Mais, pour un obsédé textuel comme moi, "l'homme à la tête de chou" reste un sommet inégalable. Certes moins riche musicalement que "Melody Nelson", mais putain, quelle claque au niveau des paroles ! Gainsbourg n'a jamais eu autant d'ambitions artistiques et autant de talent d'écriture que sur ce concept-album génial (qualificatif souvent galvaudé, mais utilisé ici à bon escient).

Gainsbourg a d'ailleurs mal vécu le relatif échec commercial de cet album. Trois ans plus tard, après le départ de Jane, Gainsbourg laissait hélas la place à Gainsbarre...

L'autre volet de Gainsbourg que j'adore, c'est son volet féminin, quand il se camouflait derrière des interprètes féminines pour laisser enfin vraiment parler son coeur. Les albums écrits pour Jane Birkin, notamment "baby alone in Babylone", sont beaux à pleurer. Sublimes. Dommage que Gainsbourg ait cru bon durant dix ans de cacher son mal-être sous le masque de Gainsbarre. Et la foule d'applaudir le poivrot autodestructeur titubant sur scène...

Toute cette longue introduction pour vous dire que je n'échappe pas à la règle : moi aussi j'aurais voulu avoir le talent d'écriture de Monsieur Gainsbourg, et je me suis risqué quelquefois à essayer d'imiter un tant soit peu son style.

J'ai ainsi essayé un jour de réécrire des paroles sur "amour des feintes", la magnifique chanson écrite pour Jane en 1990, un des derniers cadeaux de Serge.

Ce que j'ai écrit n'a rien à voir avec les paroles originales, ce n'est ni une parodie, ni une grosse pochade.

Non. Juste une tentative un peu maladroite de céder à l'attraction des astres.

Données fournies =>
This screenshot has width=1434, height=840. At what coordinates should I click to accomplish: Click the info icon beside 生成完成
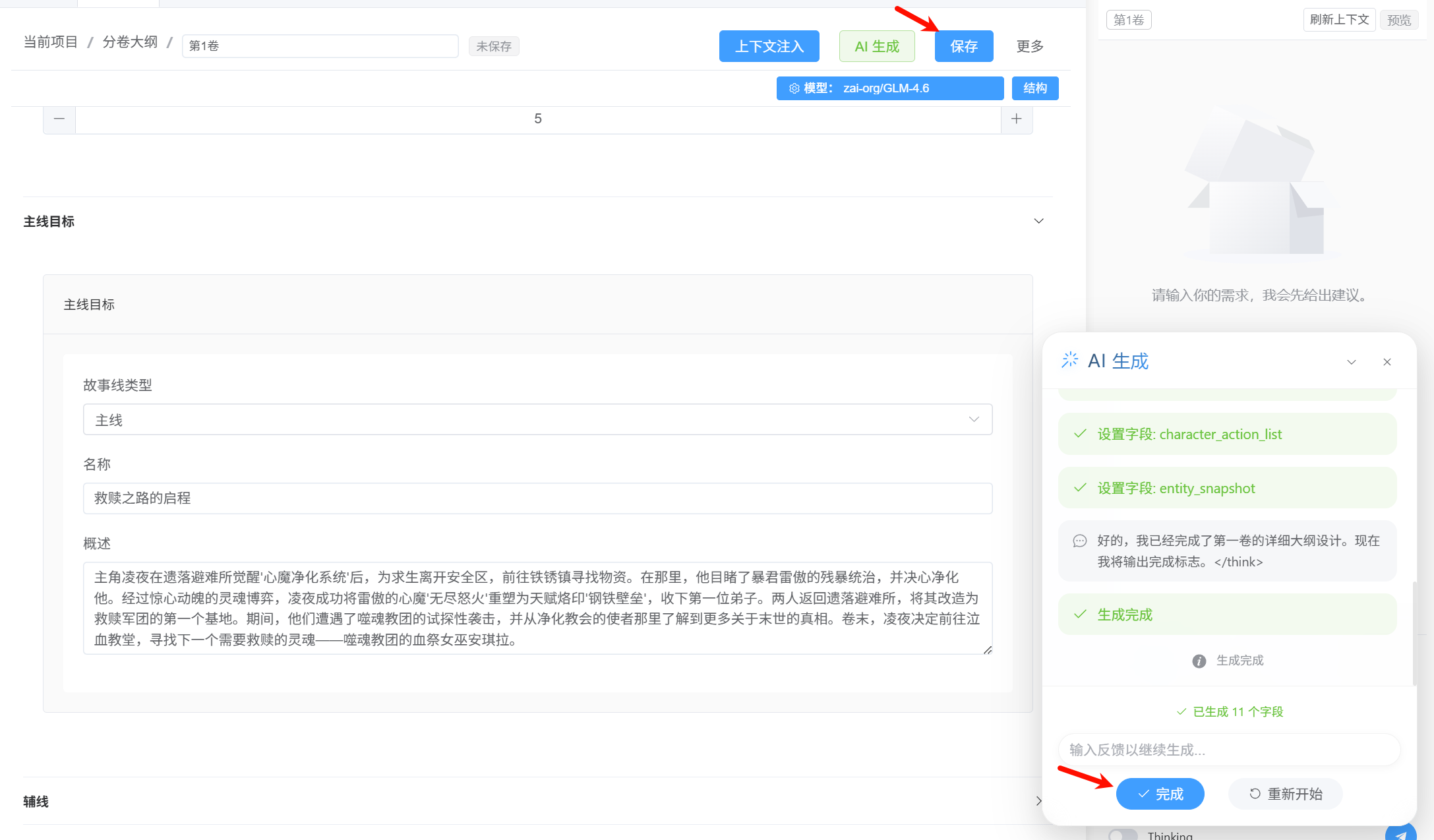[1199, 661]
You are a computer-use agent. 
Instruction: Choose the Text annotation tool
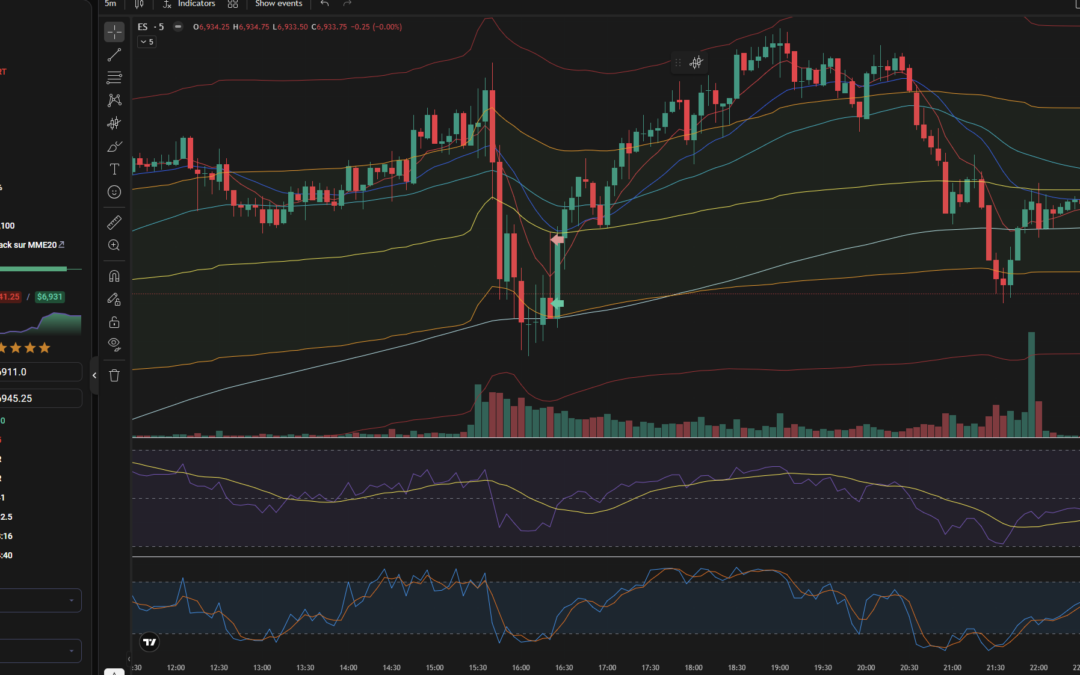[114, 169]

Consignes =>
• 1. Résumez en trois phrases au plus le paragraphe de l'extrait fourni qui commence par « L'autre volet de Gainsbourg que j'adore », en conservant ses faits principaux.
• 2. Relevez l'ensemble des titres d'albums et de chansons cités dans l'extrait fourni.

Réponses ci-dessous =>
• 1. Le versant féminin de Gainsbourg est particulièrement apprécié : il se cachait derrière des interprètes féminines pour laisser vraiment parler son cœur. Les albums écrits pour Jane Birkin, notamment « baby alone in Babylone », sont jugés sublimes, beaux à pleurer. Il est regrettable que Gainsbourg ait caché son mal-être pendant dix ans sous le masque de Gainsbarre, applaudi par la foule alors qu'il titubait ivre sur scène.

• 2.
- « l'homme à la tête de chou »
- « Melody Nelson »
- « baby alone in Babylone »
- « amour des feintes »